Why does as(..., "transactions") for arules in R seem to lose transactions?

698 views Asked by At

I have a large dataset in CSV:

see attached image

  • There are 50,000 rows, each row is one transaction.
  • There are a maximum of 5 items and a minimum of 1 item in each transaction.
  • There are 5000 different possible item values.
  • There are no duplicate items in a transaction.

After loading the CSV into RStudio and applying unclass(), I apply as(...,"transactions").

The result is something like this:

# transactions in sparse format with
#  5 transactions (rows) and
#  1455 items (columns)

Instead of 50,000 transactions, there are only 5 now.

Where have all the transactions gone? Was the matrix somehow transposed (as the row count in the result equals the column count of my CSV)?

This may be a data pre-processing problem, but according to this post my input data should have the right format.

[I'm posting for the first time here and am fairly new to R/RStudio.]

1

There are 1 answers

0
Michael Hahsler On BEST ANSWER

Have a look at the coercion methods in the man page ? transactions. You will see that you either need a binary incidence matrix, a list of transactions, or a data.frame containing only categorical variables. Your data is not one of these to as(..., "transactions") will fail.

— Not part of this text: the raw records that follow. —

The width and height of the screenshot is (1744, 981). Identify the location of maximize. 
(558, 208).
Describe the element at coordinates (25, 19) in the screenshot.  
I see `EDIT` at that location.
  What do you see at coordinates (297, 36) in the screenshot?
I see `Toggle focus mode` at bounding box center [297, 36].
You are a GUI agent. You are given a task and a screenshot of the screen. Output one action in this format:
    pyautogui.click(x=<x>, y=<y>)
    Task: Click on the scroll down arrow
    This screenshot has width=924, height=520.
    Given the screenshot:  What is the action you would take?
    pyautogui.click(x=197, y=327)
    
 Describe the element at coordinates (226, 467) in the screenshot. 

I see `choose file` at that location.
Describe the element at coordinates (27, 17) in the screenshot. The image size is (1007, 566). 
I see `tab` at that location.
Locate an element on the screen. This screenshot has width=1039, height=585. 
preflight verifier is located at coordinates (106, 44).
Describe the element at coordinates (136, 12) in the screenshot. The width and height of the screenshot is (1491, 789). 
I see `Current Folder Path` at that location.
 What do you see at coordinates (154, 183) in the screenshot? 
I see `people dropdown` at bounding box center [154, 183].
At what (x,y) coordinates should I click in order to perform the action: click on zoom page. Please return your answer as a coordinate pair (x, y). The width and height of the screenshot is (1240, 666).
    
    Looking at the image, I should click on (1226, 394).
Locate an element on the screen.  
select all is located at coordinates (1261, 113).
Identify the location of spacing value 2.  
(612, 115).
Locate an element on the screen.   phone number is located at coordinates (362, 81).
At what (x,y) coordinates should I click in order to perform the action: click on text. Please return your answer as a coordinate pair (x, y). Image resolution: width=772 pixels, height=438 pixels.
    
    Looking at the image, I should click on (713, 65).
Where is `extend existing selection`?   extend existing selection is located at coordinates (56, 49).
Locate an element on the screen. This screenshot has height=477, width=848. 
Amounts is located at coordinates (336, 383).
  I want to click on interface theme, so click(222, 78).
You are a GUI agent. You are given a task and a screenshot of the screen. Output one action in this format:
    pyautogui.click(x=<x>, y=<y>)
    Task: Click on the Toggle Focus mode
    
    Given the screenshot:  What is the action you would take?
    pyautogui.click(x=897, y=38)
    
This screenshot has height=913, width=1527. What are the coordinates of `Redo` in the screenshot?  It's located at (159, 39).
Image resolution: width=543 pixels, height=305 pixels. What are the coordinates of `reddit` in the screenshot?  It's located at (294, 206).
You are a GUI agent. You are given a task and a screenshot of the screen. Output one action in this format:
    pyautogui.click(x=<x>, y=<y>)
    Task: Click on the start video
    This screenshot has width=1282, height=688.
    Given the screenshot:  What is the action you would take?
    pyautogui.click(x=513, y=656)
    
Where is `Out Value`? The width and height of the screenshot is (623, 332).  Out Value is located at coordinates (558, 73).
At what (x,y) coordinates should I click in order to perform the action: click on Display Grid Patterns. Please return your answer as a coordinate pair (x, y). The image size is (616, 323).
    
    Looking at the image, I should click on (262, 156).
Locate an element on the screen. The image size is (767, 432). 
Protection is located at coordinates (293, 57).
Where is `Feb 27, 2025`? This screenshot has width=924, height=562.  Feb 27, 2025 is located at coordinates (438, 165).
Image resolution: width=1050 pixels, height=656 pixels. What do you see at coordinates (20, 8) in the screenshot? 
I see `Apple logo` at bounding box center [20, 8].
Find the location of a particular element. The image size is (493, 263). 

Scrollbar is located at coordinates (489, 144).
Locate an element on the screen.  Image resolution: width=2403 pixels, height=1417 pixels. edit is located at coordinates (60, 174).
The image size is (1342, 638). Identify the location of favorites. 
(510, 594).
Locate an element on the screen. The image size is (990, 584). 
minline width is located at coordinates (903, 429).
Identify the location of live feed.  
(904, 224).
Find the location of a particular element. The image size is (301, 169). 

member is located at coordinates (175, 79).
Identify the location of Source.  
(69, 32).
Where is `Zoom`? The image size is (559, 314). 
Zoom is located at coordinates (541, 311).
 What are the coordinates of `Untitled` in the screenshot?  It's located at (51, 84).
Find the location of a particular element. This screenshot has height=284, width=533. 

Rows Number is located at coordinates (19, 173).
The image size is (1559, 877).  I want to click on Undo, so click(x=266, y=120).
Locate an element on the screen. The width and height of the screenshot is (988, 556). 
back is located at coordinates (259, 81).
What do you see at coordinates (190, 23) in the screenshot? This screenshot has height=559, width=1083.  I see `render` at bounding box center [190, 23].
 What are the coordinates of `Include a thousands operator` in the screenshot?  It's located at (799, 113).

I think read.transactions can read you data.

library(arules)

# create and write some data
data <- paste(
   "item1,item2,,,", 
   "item1,,,,", 
   "item2,item3,,,", 
   sep="\n")
write(data, file = "demo_basket")

# read the data
tr <- read.transactions("demo_basket", format = "basket", sep=",")
inspect(tr)

    items        
[1] {item1,item2}
[2] {item1}      
[3] {item2,item3}